In an attempt to write some generic code I find myself putting, in my abstract class, a method that returns some static information about how the class should be treated. This method doesn't use any state data and would be static, except that static abstract methods aren't allowed. Is this a code smell? is there something one should do to avoid this?

I haven't writtent he real code yet. Here is a quick example, conceptually. Little slopy programing wise to make to make it a quick read. basically a way for the code to return information to the model, in this case, about how it should be treated within the generic functions of the model. Assume the enum stored whatever configuration state in this case.

public abstract modelObject{

    public abstract ModelGroup getModelGroup;

    public final void addToModel(){
        Model.store(this.getModelGroup, this);

public class myObject extends modelObject{
    public ModelGroup getModelGroup(){
        return ModelGroup.MyGroup;

public class DifferentClass extends ModelObject{
    public ModelGroup getModelGroup(){
        return ModelGroup.differentGroup;


  • Can you give us an example of the kind of data you mean?
--------------------
(Things to do)
1. According to the post, why is the method in the abstract class not made static? Answer in one to three sentences.
2. Copy the post word for word, from "public class DifferentClass" up to and including "data you mean?".
Work only from the post itself.

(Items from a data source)
--------------------
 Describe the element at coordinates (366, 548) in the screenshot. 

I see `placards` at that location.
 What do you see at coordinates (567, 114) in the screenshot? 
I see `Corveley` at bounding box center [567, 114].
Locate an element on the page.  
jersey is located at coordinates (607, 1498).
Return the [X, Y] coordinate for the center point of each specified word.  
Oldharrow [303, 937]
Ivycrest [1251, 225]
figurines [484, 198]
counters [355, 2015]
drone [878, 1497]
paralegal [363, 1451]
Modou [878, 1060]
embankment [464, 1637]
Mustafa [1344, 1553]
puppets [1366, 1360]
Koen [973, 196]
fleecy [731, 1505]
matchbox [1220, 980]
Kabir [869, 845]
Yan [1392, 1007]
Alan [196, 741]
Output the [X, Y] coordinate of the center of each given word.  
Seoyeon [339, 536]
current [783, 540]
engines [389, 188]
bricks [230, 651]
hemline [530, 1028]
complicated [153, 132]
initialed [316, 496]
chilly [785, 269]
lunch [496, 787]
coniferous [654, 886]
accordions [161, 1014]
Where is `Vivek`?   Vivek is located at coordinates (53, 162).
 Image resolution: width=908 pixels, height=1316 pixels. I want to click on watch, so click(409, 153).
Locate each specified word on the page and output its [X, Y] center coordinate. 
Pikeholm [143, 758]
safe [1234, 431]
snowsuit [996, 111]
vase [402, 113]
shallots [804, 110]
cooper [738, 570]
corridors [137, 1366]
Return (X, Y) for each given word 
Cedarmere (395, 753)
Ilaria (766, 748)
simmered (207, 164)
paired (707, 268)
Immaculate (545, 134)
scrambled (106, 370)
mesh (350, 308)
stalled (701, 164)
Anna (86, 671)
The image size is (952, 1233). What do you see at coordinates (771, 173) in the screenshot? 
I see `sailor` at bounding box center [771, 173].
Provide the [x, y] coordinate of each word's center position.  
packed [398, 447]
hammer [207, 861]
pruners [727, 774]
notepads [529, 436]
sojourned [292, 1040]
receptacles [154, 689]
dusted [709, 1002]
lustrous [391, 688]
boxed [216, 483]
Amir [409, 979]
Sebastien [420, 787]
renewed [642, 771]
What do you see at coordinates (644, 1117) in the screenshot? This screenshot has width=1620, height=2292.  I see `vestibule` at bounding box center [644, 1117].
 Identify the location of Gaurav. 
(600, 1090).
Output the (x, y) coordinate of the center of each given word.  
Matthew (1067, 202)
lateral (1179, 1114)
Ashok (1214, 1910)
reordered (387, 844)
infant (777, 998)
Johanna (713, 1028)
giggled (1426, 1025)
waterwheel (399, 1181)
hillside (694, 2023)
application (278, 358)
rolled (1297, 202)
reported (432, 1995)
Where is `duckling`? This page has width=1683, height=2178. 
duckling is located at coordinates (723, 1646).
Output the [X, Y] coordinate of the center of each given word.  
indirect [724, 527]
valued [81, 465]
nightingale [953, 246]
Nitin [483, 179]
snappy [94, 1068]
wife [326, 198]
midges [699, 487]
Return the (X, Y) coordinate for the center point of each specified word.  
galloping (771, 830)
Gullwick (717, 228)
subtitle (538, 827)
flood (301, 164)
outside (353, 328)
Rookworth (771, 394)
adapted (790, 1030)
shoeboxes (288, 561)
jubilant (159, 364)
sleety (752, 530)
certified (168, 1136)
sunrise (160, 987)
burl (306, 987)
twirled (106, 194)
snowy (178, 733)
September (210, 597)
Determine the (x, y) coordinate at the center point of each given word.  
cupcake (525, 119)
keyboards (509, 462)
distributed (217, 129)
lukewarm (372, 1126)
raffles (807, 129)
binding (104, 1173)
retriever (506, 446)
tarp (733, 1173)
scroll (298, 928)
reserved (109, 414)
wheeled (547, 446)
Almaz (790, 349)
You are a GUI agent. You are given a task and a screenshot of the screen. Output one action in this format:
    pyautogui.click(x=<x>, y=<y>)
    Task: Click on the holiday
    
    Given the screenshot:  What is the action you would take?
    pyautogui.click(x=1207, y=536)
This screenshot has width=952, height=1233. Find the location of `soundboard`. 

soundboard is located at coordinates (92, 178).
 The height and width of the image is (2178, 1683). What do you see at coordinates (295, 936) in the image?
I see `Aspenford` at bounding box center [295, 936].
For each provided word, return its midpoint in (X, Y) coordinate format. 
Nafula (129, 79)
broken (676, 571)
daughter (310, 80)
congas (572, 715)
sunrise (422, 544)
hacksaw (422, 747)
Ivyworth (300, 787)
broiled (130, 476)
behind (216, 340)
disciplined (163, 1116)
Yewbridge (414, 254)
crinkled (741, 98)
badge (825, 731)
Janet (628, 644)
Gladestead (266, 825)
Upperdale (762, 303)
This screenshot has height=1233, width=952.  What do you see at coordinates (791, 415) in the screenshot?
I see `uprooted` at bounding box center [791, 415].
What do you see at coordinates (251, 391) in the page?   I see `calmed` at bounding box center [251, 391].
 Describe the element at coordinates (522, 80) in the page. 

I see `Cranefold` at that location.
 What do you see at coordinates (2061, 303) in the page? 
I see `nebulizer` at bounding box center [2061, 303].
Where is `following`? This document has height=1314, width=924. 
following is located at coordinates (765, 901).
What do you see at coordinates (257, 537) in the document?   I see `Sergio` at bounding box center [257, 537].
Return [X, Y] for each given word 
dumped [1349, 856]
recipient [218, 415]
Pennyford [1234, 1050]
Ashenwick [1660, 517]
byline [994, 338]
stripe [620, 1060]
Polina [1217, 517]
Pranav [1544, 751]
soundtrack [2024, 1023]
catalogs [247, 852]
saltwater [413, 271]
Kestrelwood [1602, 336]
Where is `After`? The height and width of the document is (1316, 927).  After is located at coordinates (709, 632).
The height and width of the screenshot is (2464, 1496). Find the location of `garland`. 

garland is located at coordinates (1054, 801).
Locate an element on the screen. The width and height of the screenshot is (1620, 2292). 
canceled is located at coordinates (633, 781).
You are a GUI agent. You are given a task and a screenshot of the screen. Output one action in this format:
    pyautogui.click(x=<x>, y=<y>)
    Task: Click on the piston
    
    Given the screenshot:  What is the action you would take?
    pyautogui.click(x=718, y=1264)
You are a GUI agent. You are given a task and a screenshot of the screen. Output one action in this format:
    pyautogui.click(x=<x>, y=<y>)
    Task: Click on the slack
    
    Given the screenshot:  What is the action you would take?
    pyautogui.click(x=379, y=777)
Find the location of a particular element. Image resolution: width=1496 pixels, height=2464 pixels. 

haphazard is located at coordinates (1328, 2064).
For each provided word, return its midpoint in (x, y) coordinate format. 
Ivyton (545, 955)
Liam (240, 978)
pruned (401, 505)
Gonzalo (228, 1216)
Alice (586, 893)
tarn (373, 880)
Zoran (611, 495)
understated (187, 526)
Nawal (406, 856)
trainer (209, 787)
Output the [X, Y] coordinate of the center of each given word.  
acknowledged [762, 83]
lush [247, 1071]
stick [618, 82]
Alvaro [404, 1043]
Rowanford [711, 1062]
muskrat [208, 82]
--------------------
(Responses per task)
1. The method uses no state data, so it would otherwise be static. It isn't, because static abstract methods aren't allowed.

2.
public class DifferentClass extends ModelObject{
    public ModelGroup getModelGroup(){
        return ModelGroup.differentGroup;


  • Can you give us an example of the kind of data you mean?